Рита
18 сентября в «Платформе» прошла встреча с Марусей Климовой, которую называют femme terrible русской литературы. Послушать пришли прилежные студенты гуманитарных факультетов, некоторые поклонники интеллигентного вида и традиционный для Платформы набор праздноболтающейся шушеры, впрочем необходимый для создания вокруг происходящего атмосферы «настоящего» андеграунда.
Публика, просто заглянувшая туда выпить кофе, вполне могла принять происходящее за одну из традиционных для клуба сходок юных литераторов — первое впечатление от публики и заседающих на сцене людей было примерно аналогичным. Но это ощущение было мгновенно и безоговорочно развеяно Андреем Аствацатуровым, предварившим выступление Маруси длинной, наукообразной речью, откуда случайный зевака мог узнать, что она известна своими переводами французских писателей, таких как Селин, Жан Жене, Батай, Гийота, а так же как автор трилогии «Домик в Буа-Коломб»- «Голубая кровь»- «Белокурые бестии» и «Морских рассказов».
Еще говорили Вячеслав Кондратович и Аркадий Ипполитов, видимо влиятельные в своих литературных кругах люди, впрочем, их имена и фамилии как-то сразу вылетели из головы, осталось только ощущение того, что они давние друзья Маруси. Рассказали о том, что она недавно стала кавалером французского Ордена литературы и искусства (l’Ordre des Arts et Lettres), за заслуги перед французской культурой, что ее тексты во второй половине 90-х печатала «Лимонка». Все поняли, что это круто, но если первый факт заставил замереть от восторга студенток, то услышав второй навострили уши завсегдатаи. Под конец на сцену влез несколько манерно опоздавший на 40 минут Дмитрий Волчек, редактор «Митиного журнала», и тоже похвалил писателя.
Слушать их было, вобщем, приятно, видимо потому, что среди перечисления заслуг не звучало биографических подробностей «творческого пути», кичиться которыми, бесспорно, дурной тон, но преодолеть искушение похвалиться своей «гонимостью» в советские и чуть пост времена дано не каждому.
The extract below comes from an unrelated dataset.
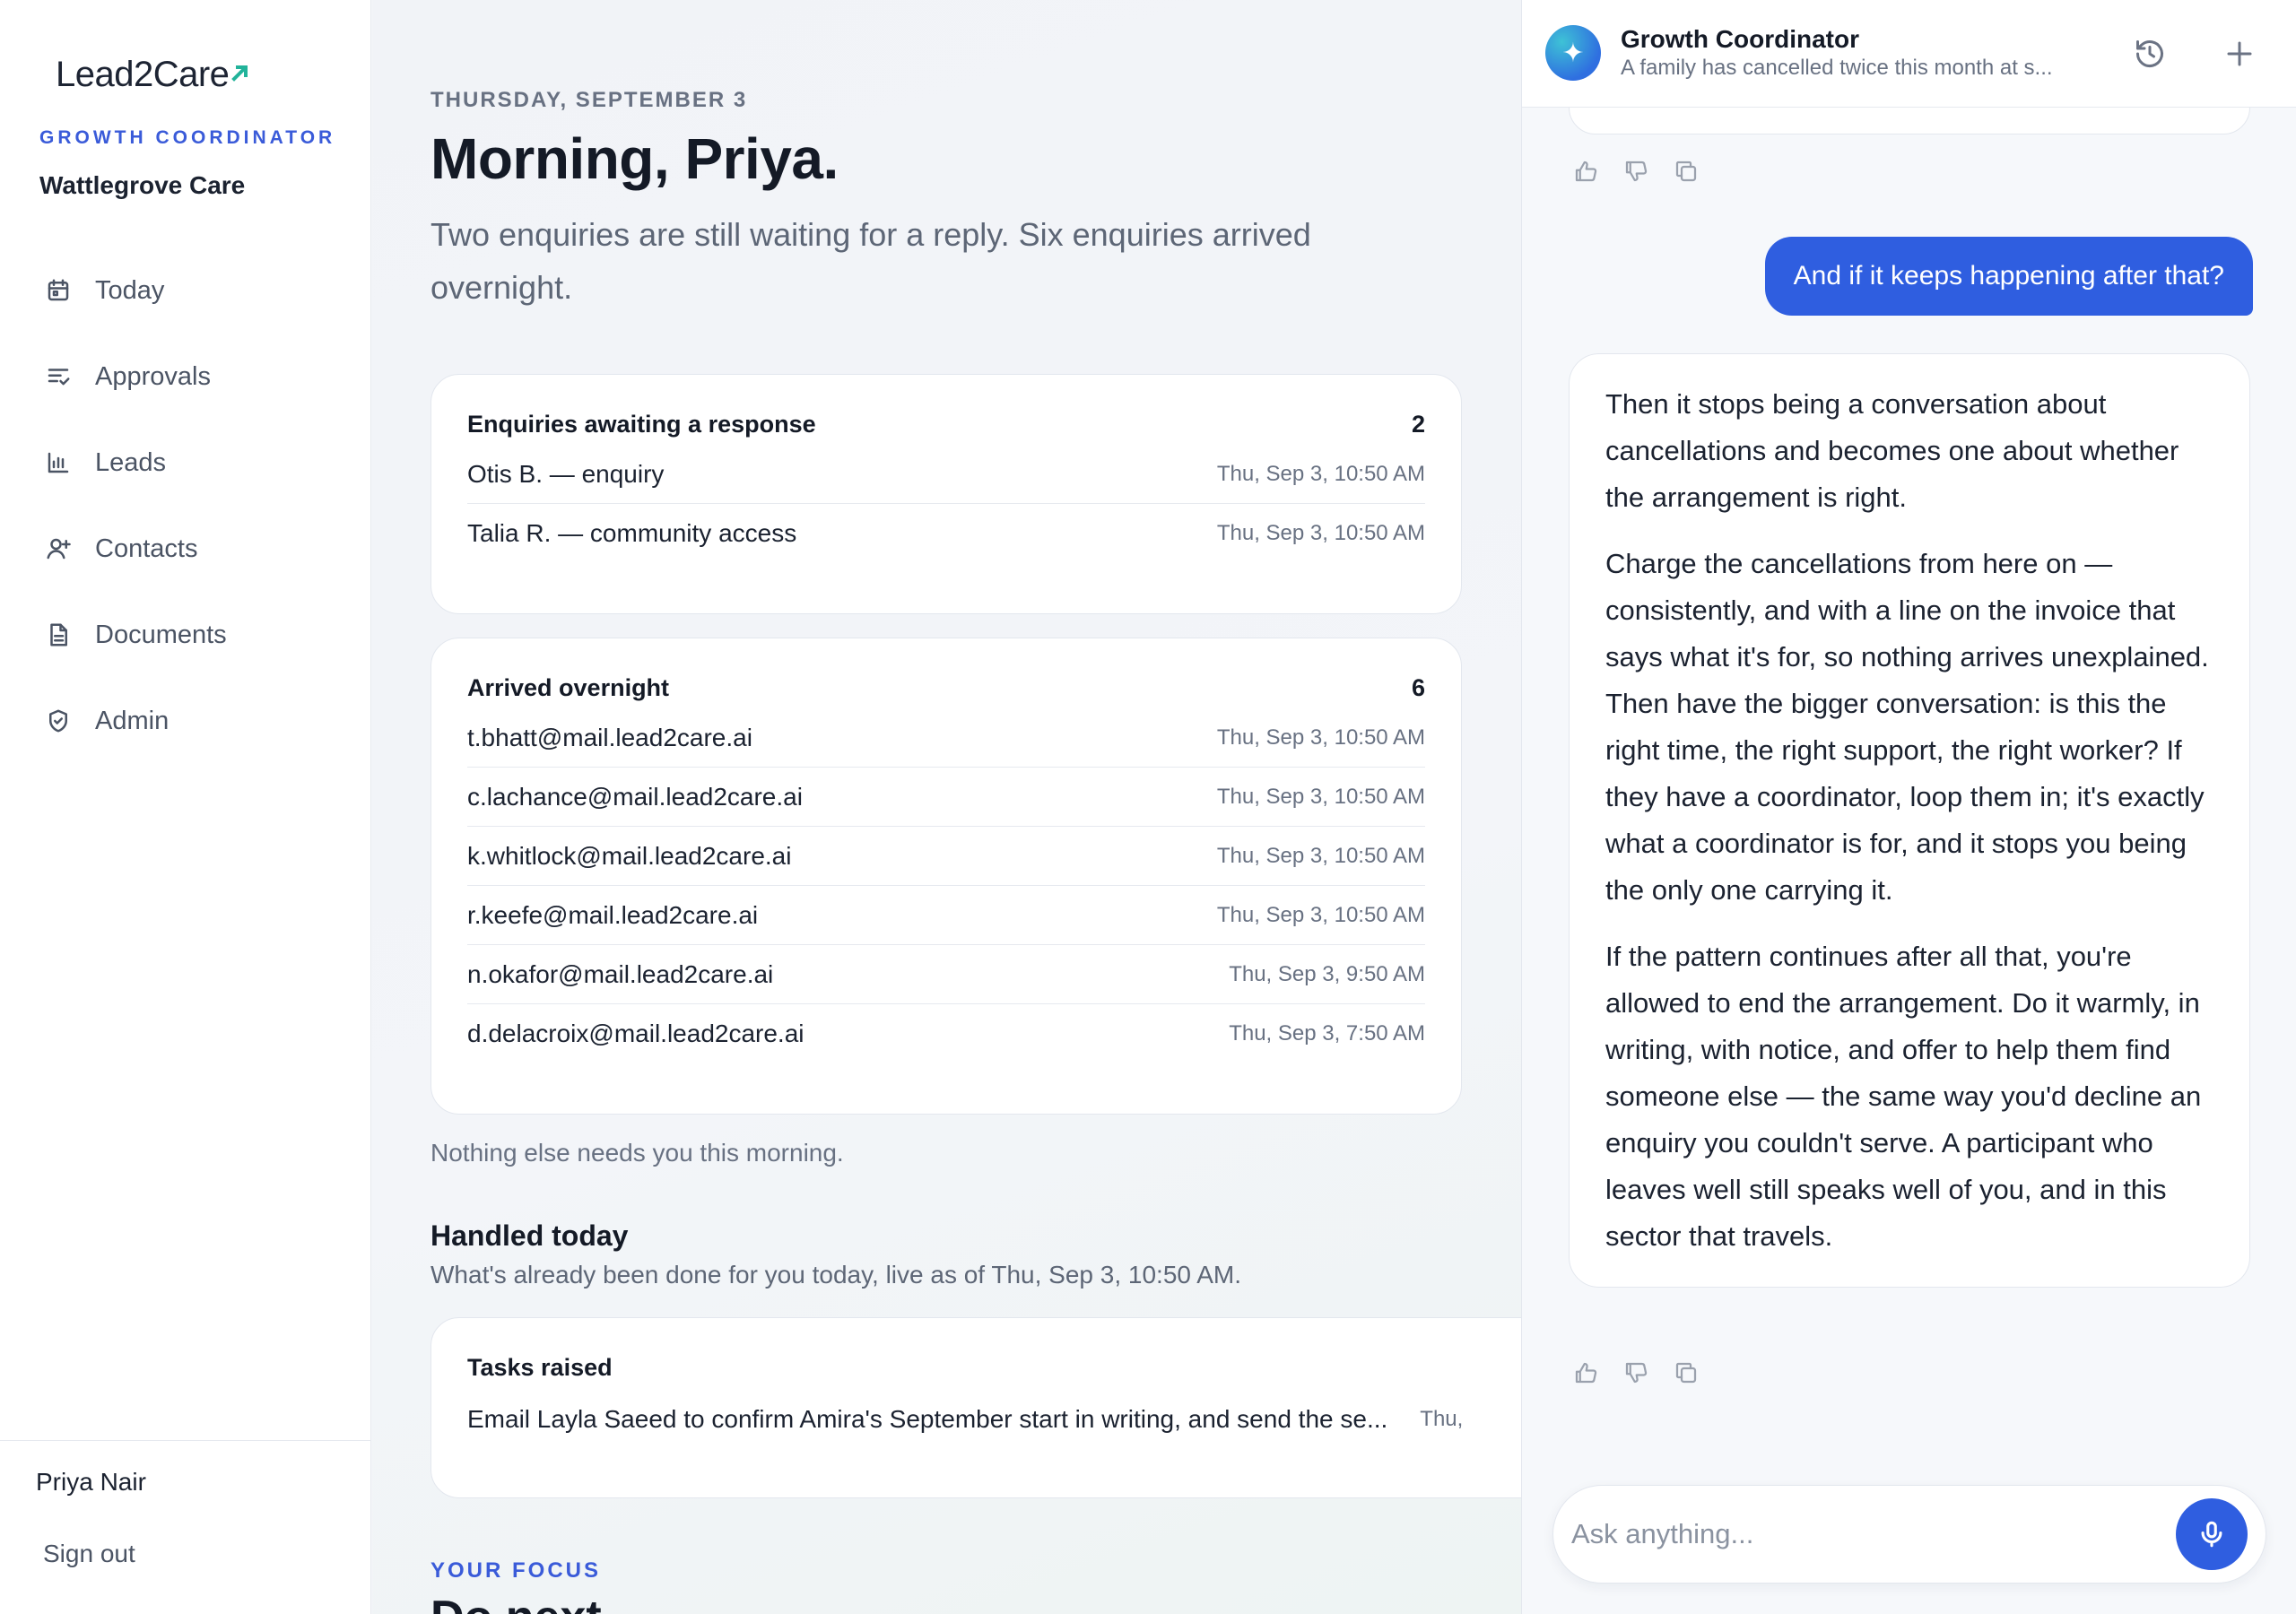 The image size is (2296, 1614). What do you see at coordinates (540, 1367) in the screenshot?
I see `card-title: Tasks raised` at bounding box center [540, 1367].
В этом случае все ограничилось только краткими упоминаниями о негативных отзывах на Марусины переводы, времен начала 90-х. Учитывая, что, вобщем, при желании можно было развернуться, поскольку ее карьера началась с должности уборщицы в музее, настроение публике эти дядьки не испортили.
Студентки радостно хлопали в ладоши, интеллигентные лица понимающе улыбались, праздношатающийся антураж вежливо попивал пиво по углам, периодически отлучаясь в бар решать свои насущные меркантильные проблемы.
Маруся начала читать свои новые рассказы. Мне поначалу понравилось, там были лингвистические рассуждения на тему 90-х, довольно правдоподобные и живые. Логично писать о том, в чем ты жил и что цепляло, если можешь говорить честно и с отстраненной иронией. Я оценила насмешку над стремлением к профессионализму, игру смыслов и мастерски подобранные акценты. Она оживляет время, которого уже нет виртуозно воссоздает атмосферу эпохи, просто обрисовав свою позу в том времени. Общее впечатление было очень личное — как от любого произведения искусства, которое хочется воспринимать.
Но потом начались главы из нового романа… Он был о современности. Это было письмо некоего Павла Марусе. Он уехал из западного Берлина потому, что ему показалось, что туда, после падения Берлинской стены просочилась коммунистическая зараза, которую он праноидально ассоциирует со всемирным сионистским заговором. Уехал в Париж, просить политического убежища. В Париже он становится бомжом и власти сомневаются в его вменяемости… потом я ушла в бар. Ага.
Поиск «политического убежища» на фоне отсутствия идеологического противостояния между государствами — это что-то от Селина, с его специфической неадекватностью, ни в какие ворота не пролезанием и уже-всегда-чуть-чуть-опоздал. Почему бы Марусе не пойти еще дальше и не выбрать героем человека, вообразившего себя Наполеоном? Этот вопрос прозвучит глупо в университетской аудитории, среди рассуждений о лишенной объективизма реалистичности метода Батая, захватывающих и волнующих каждого, кто ступал на бесконечно запутанные тропы раздвоения, самоаннигиляции и шизофрении, о которых знает тот, кто хоть раз делал художественный перевод или хотя бы писал рассказы.
Не столь искушенные случайные посетители, однако, утомились и удалилась в подворотни. Может быть потому, что во всем этом было слишком много аполитичности — естественной для подобной аудитории лет так десять-пятнадцать назад, но отнюдь не импонирующей стремительно политизирующейся публике нашего времени.
А скорее всего, привыкшим к постоянной жесткой возне без правил околобогемным голодранцам просто не интересно, когда что-то из-за облаков вещают. И они не дали себе труда задаться философскими и идеологическими вопросами по поводу услышанного.